Home Assistant supports Ollama through its Conversation integration. Configure Home Assistant to use your local Ollama instance as its AI backend for voice commands and text-based interactions. Your smart home commands are processed entirely on your local network, with zero cloud dependency for AI interpretation.
Continue (VS Code and JetBrains extension) connects to Ollama for local AI code completion and chat. Write code with AI assistance that runs on your own hardware, keeping proprietary code private. CodeLlama and DeepSeek Coder models work particularly well for this use case.
n8n and Node-RED workflow automation platforms can call Ollama’s API to add AI processing to automated workflows: summarize emails, categorize incoming documents, generate responses, or analyze data. All processing happens locally, which is critical for workflows handling sensitive business or personal data.
Performance Optimization Tips
Getting the fastest possible inference speed from Ollama requires matching your model choice to your hardware capabilities and tuning a few configuration options.
Use quantized models appropriate for your RAM. Q4_0 quantization (default) provides the best balance of quality and speed for most hardware. Q5_K_M and Q6_K offer slightly better quality at the cost of larger file size and slower inference. Q2_K and Q3_K reduce quality noticeably but allow larger models to fit in limited RAM.
On NVIDIA GPUs, verify that Ollama detects your GPU by checking the output when running a model. The log should indicate CUDA acceleration and show your GPU model. If Ollama falls back to CPU inference despite having an NVIDIA GPU, update your NVIDIA drivers to the latest version and ensure the CUDA toolkit is installed.
On Apple Silicon, Ollama automatically uses the Metal GPU framework for acceleration. Performance scales with unified memory size: 8GB handles 7B models comfortably, 16GB handles 13B models well, 32GB runs some 30B models, and 64GB+ handles 70B models. The M3 Pro/Max and M4 Pro/Max chips with higher memory bandwidth deliver notably faster token generation than base M-series chips.
Is Ollama free to use?
Ollama is 100 percent free and open-source under the MIT license. There are no subscription fees, usage limits, or premium tiers. The AI models it runs (Llama 3, Mistral, Gemma) are also free to download and use. The only cost is the electricity to run your computer, which is negligible for casual use.
Can Ollama replace ChatGPT?
For many tasks, yes. Local 8B and 13B models handle conversation, writing assistance, code generation, and question answering competently. They fall short of GPT-4 class models on complex multi-step reasoning and very long context tasks. For privacy-sensitive work, coding assistance, and general chat, local models through Ollama are a practical ChatGPT replacement.
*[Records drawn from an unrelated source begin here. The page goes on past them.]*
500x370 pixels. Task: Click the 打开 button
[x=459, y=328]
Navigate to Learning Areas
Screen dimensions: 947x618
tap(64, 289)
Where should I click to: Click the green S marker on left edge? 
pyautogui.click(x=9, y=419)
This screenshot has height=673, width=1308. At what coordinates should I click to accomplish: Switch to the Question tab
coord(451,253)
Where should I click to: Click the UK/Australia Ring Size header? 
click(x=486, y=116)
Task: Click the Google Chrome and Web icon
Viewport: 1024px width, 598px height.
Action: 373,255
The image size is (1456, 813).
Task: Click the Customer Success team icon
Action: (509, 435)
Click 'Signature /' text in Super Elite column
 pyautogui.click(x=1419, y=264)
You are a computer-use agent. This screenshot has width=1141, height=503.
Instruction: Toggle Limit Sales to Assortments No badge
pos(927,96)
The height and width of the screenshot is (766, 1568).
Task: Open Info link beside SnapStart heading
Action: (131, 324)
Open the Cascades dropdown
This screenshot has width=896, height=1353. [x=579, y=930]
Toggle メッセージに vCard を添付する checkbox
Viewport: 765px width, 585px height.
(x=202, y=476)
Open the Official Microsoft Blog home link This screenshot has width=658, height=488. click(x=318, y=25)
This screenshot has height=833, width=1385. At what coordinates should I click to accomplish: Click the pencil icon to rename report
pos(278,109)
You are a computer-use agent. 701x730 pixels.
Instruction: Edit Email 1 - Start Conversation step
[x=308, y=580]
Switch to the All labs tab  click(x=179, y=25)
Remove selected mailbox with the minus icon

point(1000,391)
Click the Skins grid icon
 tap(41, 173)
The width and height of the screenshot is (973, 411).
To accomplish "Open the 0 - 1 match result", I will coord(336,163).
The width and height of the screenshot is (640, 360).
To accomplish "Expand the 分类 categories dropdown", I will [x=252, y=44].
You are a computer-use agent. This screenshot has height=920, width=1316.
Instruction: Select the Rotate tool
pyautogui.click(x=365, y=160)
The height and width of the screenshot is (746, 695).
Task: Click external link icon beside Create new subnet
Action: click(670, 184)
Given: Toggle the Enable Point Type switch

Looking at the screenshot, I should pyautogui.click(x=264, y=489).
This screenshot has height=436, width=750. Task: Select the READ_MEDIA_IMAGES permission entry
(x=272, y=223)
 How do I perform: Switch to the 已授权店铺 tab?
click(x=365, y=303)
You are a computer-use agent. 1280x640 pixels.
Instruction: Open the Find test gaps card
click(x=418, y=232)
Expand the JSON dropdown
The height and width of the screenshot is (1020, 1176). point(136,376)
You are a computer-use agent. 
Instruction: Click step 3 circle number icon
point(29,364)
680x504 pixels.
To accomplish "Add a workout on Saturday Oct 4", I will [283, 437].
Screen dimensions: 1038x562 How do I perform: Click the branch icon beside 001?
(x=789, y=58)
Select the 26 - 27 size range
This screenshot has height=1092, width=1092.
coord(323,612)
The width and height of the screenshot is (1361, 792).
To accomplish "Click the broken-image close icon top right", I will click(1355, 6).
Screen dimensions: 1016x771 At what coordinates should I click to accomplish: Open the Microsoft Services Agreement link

How much disk space do AI models need?
Model sizes depend on parameter count and quantization. Typical sizes: 7B-8B models need 4 to 5GB, 13B models need 7 to 8GB, 34B models need 18 to 20GB, and 70B models need 38 to 40GB. You can install multiple models simultaneously since Ollama only loads the active model into RAM. Store models on an SSD for faster loading times.
Does Ollama work without internet?
Yes, after downloading your models. Ollama only needs internet to pull model files from the registry. Once downloaded, models run entirely offline with zero network dependency. This makes Ollama ideal for air-gapped environments, travel without WiFi, and privacy-critical applications where network isolation is required.
Which Ollama model is best for coding?
CodeLlama 13B and DeepSeek Coder V2 16B are the strongest coding models that run on consumer hardware. CodeLlama handles Python, JavaScript, C++, and general programming well. DeepSeek Coder excels at code completion, bug fixing, and explaining code. For lighter hardware, Phi-3 3.8B provides surprisingly good coding assistance at a fraction of the resource cost.